I have a function but it works on integers. But the maximum value for which I have to do calculations is about 10^6. So, I am badly stuck here.
Whatever I know, I can't apply in this scenario, because I can generate n'th fib. using strings but that will have linear time complexity.

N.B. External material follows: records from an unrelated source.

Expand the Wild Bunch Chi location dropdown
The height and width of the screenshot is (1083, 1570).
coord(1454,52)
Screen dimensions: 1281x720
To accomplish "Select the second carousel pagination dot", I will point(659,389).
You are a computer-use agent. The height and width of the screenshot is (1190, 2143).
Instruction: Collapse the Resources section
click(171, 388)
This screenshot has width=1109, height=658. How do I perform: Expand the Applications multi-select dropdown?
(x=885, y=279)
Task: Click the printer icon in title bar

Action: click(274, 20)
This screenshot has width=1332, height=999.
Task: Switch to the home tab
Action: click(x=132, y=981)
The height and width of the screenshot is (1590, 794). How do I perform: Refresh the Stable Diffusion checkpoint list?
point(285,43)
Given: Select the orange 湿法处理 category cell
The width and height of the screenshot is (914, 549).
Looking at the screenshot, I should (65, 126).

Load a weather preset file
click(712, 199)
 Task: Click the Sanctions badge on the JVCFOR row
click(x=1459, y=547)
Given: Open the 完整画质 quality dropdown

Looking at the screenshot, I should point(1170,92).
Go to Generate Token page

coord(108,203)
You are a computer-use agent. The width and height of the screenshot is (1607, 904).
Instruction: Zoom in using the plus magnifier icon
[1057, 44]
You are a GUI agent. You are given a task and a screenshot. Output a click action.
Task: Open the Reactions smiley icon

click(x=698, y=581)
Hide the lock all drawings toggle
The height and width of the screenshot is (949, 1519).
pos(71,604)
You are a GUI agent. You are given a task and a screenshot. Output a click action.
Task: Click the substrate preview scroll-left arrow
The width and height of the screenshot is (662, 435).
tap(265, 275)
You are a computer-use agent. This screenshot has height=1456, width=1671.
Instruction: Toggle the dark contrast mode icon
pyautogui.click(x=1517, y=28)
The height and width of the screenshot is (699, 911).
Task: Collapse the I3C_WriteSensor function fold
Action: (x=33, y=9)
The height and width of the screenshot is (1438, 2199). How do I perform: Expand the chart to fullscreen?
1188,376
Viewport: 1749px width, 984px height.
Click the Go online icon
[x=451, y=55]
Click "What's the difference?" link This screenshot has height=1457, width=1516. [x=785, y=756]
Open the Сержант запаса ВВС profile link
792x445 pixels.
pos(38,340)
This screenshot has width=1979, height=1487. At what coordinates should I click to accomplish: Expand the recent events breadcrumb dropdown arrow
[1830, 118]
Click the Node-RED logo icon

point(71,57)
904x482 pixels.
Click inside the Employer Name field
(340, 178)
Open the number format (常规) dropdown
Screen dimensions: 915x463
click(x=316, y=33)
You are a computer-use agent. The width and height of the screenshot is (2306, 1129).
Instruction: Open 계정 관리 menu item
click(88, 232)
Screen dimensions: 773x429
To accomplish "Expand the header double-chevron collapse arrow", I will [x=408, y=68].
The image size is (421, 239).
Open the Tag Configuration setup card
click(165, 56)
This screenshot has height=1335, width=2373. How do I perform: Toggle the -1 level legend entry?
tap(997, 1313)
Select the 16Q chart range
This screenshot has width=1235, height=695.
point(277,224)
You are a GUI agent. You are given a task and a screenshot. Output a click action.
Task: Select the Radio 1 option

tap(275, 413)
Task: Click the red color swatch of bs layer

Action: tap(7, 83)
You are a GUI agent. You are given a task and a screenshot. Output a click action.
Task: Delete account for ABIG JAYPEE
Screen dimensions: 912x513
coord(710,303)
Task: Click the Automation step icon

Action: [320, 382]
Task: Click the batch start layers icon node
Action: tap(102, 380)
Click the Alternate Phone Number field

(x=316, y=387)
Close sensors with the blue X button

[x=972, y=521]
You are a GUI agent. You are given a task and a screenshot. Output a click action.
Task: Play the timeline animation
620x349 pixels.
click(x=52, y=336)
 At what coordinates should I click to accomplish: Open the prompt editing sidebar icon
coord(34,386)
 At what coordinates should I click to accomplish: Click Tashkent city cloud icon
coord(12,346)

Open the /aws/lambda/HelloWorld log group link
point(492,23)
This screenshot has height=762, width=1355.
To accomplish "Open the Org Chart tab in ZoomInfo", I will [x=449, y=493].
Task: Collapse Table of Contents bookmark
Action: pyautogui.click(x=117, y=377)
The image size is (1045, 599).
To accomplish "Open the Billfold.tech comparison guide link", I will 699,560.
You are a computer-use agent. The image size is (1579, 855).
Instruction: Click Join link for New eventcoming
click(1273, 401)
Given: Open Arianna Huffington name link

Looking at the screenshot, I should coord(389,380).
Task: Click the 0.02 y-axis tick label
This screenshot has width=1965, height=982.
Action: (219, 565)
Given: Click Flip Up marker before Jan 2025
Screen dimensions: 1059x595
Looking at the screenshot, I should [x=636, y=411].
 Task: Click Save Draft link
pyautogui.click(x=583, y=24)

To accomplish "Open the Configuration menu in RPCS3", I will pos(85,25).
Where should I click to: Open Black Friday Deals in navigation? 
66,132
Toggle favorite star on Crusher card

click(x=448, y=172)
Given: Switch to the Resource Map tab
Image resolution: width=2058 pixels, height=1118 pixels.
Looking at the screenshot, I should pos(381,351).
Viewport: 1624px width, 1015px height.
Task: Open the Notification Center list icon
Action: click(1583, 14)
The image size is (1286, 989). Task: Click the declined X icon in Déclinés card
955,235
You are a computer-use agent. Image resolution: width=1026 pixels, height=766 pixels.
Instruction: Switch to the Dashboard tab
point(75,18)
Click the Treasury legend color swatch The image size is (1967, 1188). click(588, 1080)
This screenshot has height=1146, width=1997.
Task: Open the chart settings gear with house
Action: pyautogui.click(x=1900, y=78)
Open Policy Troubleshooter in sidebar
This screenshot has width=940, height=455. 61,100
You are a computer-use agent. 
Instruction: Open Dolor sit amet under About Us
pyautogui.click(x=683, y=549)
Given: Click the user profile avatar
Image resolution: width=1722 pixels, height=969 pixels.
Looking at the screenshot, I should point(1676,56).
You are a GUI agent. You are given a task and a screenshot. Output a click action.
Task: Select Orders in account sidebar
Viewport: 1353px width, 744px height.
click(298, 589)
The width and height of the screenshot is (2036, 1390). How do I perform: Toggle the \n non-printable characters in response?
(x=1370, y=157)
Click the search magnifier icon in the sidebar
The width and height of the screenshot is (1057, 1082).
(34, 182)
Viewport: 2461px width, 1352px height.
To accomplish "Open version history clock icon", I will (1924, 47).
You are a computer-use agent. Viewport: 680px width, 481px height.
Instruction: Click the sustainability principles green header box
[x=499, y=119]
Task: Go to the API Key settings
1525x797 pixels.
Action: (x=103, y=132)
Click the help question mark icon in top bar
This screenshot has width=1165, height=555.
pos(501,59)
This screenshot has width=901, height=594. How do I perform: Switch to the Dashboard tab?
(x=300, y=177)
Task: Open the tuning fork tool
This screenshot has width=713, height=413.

following is the function,
void multiply(long int F[2][2], long int M[2][2]);
void power(long int F[2][2], long int n);
// Function to Calculate n'th fibonacci in log(n) time
long int fib(long int n)
{
long int F[2][2] = {{1,1},{1,0}};
if(n == 0)
return 0;
power(F, n-1);
return F[0][0];
}
void power(long int F[2][2], long int n)
{
if( n == 0 || n == 1)
return;
long int M[2][2] = {{1,1},{1,0}};
power(F, n/2);
multiply(F, F);
if( n%2 != 0 )
multiply(F, M);
}
void multiply(long int F[2][2], long int M[2][2])
{
long int x = (F[0][0]*M[0][0])%mod + (F[0][1]*M[1][0])%mod;
long int y = (F[0][0]*M[0][1])%mod + (F[0][1]*M[1][1])%mod;
long int z = (F[1][0]*M[0][0])%mod + (F[1][1]*M[1][0])%mod;
long int w = (F[1][0]*M[0][1])%mod + (F[1][1]*M[1][1])%mod;
F[0][0] = x;
F[0][1] = y;
F[1][0] = z;
F[1][1] = w;
}
int main(){
int n; cin >> n; cout << fib(n)<<endl; getchar();
}
As it can be seen, only predefined data types can be used in this function.
Since this is homework, I'll only give you little hints.
The two problems are unrelated, so you need two methods: toBinary and fib. toBinary (fib (n)); would be your solution.
For solving the toBinary part, division and modulo are useful and can be called recursively.
If you calculate fib (n) as fib (n-1) + fib (n-2), there is a trap to step into, that when you calculate fib (n-1) as fib (n-2) + fib (n-3), you end up calculating fib (n-2) twice, fib (n-3) three times and so on.
Instead, you should start from (0 + 1) and step upwards, passing already calculated forward.
After a short test, I see how fast the Fibonacci numbers are growing. Do you have access to Ints of arbitrary size, or are you expected to use preallocated arrays?
Then you would need an add method, which takes the lower and the higher number as array of Integers or Booleans, and creates the sum in the lower array, which then becomes the upper array.
update:
Since you solved the problem, I feel free to post my solution for reference, written in Scala:
import annotation._
/**
add two arrays recursively. carry the position pos and the overrun
overrun=0 = 1 0 1 0 1
Sum low | next | Sum
0 1 | overrun | %2
high 0| 0 1 1 2 | 0 0 0 1 | 0 1 1 0
1| 1 2 2 3 | 0 1 1 1 | 1 0 0 1
*/
#tailrec
def add (low: Array[Int], high: Array[Int], pos: Int = 0, overrun: Int = 0): Array[Int] = {
if (pos == higher.size) {
if (overrun == 0) low else sys.error ("overrun!")
} else {
val sum = low (pos) + high (pos) + overrun
low (pos) = (sum % 2)
add (low, high, pos + 1, if (sum > 1) 1 else 0)
}
}
/** call cnt (example: 5) steps of
fib (5, 0, 1),
fib (4, 1, 1),
fib (3, 1, 2),
fib (2, 2, 3),
fib (1, 3, 5),
fib (0, 5, 8) */
#tailrec
def fib (cnt: Int, low: Array[Int], high: Array[Int]): Array[Int] = {
if (cnt == 0) low else fib (cnt - 1, high, add (low, high)) }
/** generate 2 Arrays, size dependent on n of about 0.7*n + 1, big enough to
hold values and result. Result has to be printed in reverse order, from the highest bit
*/
def fibonacci (n: Int) = {
val lower = Array.fill (n * 7 / 10 + 1)(0) // [...000]
val higher = Array.fill (n * 7 / 10 + 1)(0) // [...000]
higher (0) = 1 // [...001]
val res = fib (n, lower, higher)
res.reverse.foreach (print)
println ()
res
}
fibonacci (n)
For fibonacci (10000) I get a result of nearly 7000 binary digits, and the relation 10/7 is constant, so the millionth Fibonacci digit will have about 1.4 M digits.
The better method would be to use Matrix Exponentiation, which would calculate n'th fib. in lg(n) time. ( usefull for various online coding contests) See Method 4 of This post.